A growing termite colony needs an army to defend itself from invaders. This is the job of termite soldiers. You can tell a soldier termite by the large mandibles attached to its big head. When invading ants threaten the existence of the colony, termite soldiers immediately go on the offensive and attack. They bravely fight to the death protecting their home, their workers, and the king and queen.
A scientific study done in 2018 and published by the Royal Society showed that the age of a termite played a determining role in deciding who defends the colony from an attack. It was previously believed that the best candidate to take on the defense of a colony is a young, sterile soldier. The results from this study, however, revealed just the opposite. Older, more mature soldier termites consistently attacked and defended the colony better than the younger termite soldiers.

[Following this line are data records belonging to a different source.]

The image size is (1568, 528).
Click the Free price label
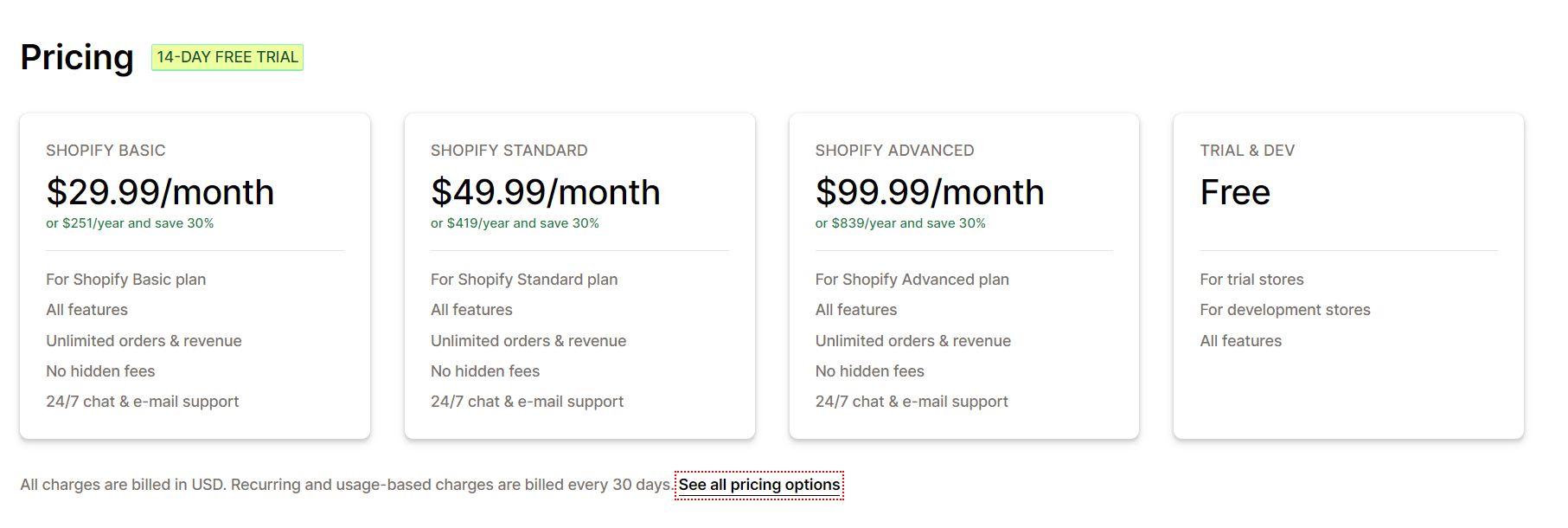[x=1235, y=192]
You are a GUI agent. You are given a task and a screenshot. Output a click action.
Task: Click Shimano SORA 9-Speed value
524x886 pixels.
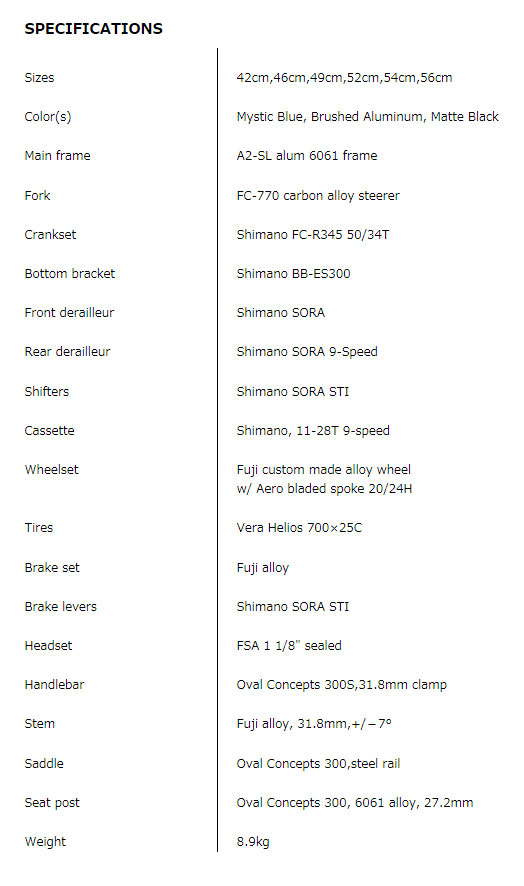click(307, 351)
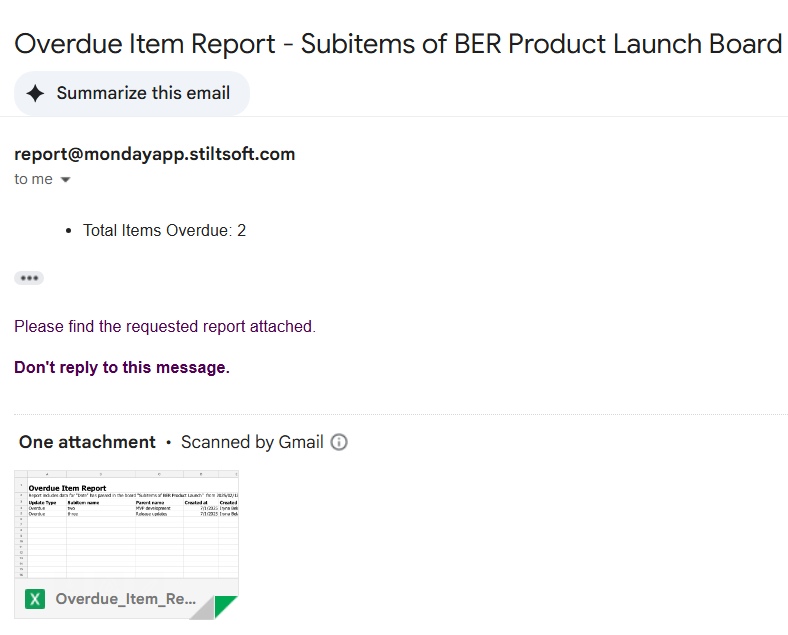Click "Please find the requested report attached" text
788x635 pixels.
click(x=165, y=326)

This age specific task ensures the overall survival of all the soldiers in the colony. When a predator ant was placed in a petri dish with both young and old soldier termites, the older termites quickly attacked and fought the predators to the death. Younger soldiers were more timid and more hesitant to defend the colony.
In the United States, homeowners spend an estimated five billion dollars a year on termite control and prevention. Termites are the major structural pest in Florida, inflicting significant damage to homes and businesses alike.
They are also incredibly important to the natural environment through their breaking down and recycling dead wood, branches, and tree limbs.
Termites grow by molting as do many other organisms on earth. Molting is derived from Latin and means to change. Other species that molt are spiders, lizards, tree crabs, snakes, frogs, dogs, cats, and chickens.
Sentricon Bait Stations
Our sentricon bait stations use this molting process to stop termites from successful development. An insect’s exoskeleton is made of an inner and outer protein layer. After consuming the sentricon bait, termites cannot molt.
Inside each bait station is a circular block of a highly dense formulation of cellulose and an insecticide called noviflumuron. Noviflumuron is an insect growth regulator (IGR) that prevents successful molting and development of both Formosan and subterranean termites.
This disruption in the termite development leads to the decline and death of the entire colony. In scientific studies, Recruit HD bait was placed side by side with normal wood. Termites would choose the Recruit HD bait matrix over the wood. Interestingly, the bait becomes more favorable the longer it is in the soil. The bait formulation remains effective for up to eight years.
Once a year the bait is checked. If the bait is untouched, it is left in the ground. However, if the bait has been consumed and more than a third of the bait is gone, it will be changed.
More frequent inspections should be carried out if a heavy infestation is suspected. If active termites are already present, we have many options to stop them quickly from damaging your property using Sentricon Recruit AG Flex pack. This is especially useful for termites that are above the ground in aerial nests.